The dead market stirs alive every now and then by the roar and gusts of dust kicked up by an occasional truck. A handful of buffaloes amble about in the middle – a sign of slowing local demand that was the mainstay of Banat. Opposite the market, the lone legal slaughterhouse in the district is shuttered.
“Only factories are running. Local butchers are finished. People are scared of police, Yogi (chief minister Adityanath) and his yuva vahini,” says Nyasuddin, one of the oldest traders in the market. He says trade has fallen from Rs 1.5 lakh to just Rs 40,000 a day, and the number of labourers employed from 80 to 10.
The sale of cows has stopped and buffaloes and bulls sell for between Rs 15,000 and Rs 75,000, depending on strength and age. But overhead costs are many – traders privately say police are cashing in on the atmosphere of fear amnd ask for bribes to let trucks pass. A case of cow slaughter in nearby Garhi Pukhta has spooked locals further. “Imagine if local vegetables are banned and are sold only in the city,” Ilyas complains.
District animal husbandry department chief Bhupendra Singh blames the slowing trade on a refusal to adhere to rules – each market has two doctors who ensure trades can only carry a certain number of animals in a truck. But privately, district officials concur that the cattle market business is finished.
Such tales of distress abound on the other side of the chain. In Uttarakhand’s Rajaji National Park, for example, officials are battling a scourge of farmers leaving old cattle to be eaten by leopards because locals are scared the animals will die on their watch. Most states hand out harsh punishments for cattle slaughter but haven’t ramped up the capacity of shelters to take in old and infirm animals.
This is hurting the dairy industry. “I am concerned about aging cows. Earlier I handed them to sheds but they are packed,” says Dharmendra Chauhan, who runs a dairy in Dehradun.
In the capital Delhi, shelters have refused to take in any new animals for months, and lack of quality care has contributed to the deaths of 150 cows in one of India’s richest cowsheds in Kanpur.
Experts say a climate of fear has jammed earlier systems of disposal of old and unproductive cattle that take upwards of Rs 10,000 a month to maintain.

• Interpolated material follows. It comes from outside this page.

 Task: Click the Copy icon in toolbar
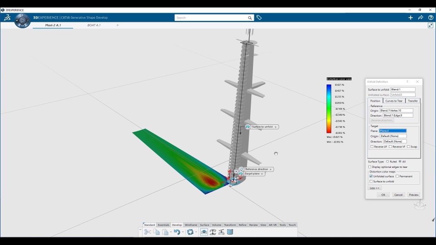point(156,232)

A crippling farm crisis sweeping India’s food bowl states and a perennial shortage of fodder – India has just 40% of the fodder required for 500 million farm animals – has worsened the crisis.
“Livestock used to be the ATM of farmers who could sell them to fund education or medical expenses. But now they’re forced to maintain infirm cattle. If he doesn’t have anything to eat, how will he feed the cow,” asks Fauzan Alavi of the All India Meat & Livestock Exporters Association.
He thinks the government’s aim of doubling farm incomes by 2022 is a pipe dream under the current slaughter rules. “20 years down, farmers will still be asking for loan waivers…this emotion over economics is hurting farmers.”
Scientists agree, pointing to the fact that yields of local breeds of cattle are far lower than sustainable levels – just five of the 35 prevalent breeds of cattle are milch – and the solution is long-term policy change to drive fodder generation and cross-breeding, not forcing farmers to keep unproductive animals.
“Farmer should have the choice to get rid of animals. The government should procure all animals and feed them…if they can’t, how can they expect poor farmers to?” asks Dr Narayan Hegde of the BAIF Research Foundation in Pune.
He gives the example of Maharashtra, where the government banned slaughter in 2015 and a drought scorched the state soon after. “Farmers couldn’t sell their animals and had to keep with them, watch them dying of fodder and water shortage. It was a helpless and pathetic situation.”
Others warn that the rules are ill thought out and would cause the cattle population to explode over the next decade. “Animal husbandry may even become unpopular and limited to cattle lovers,” says Hegde.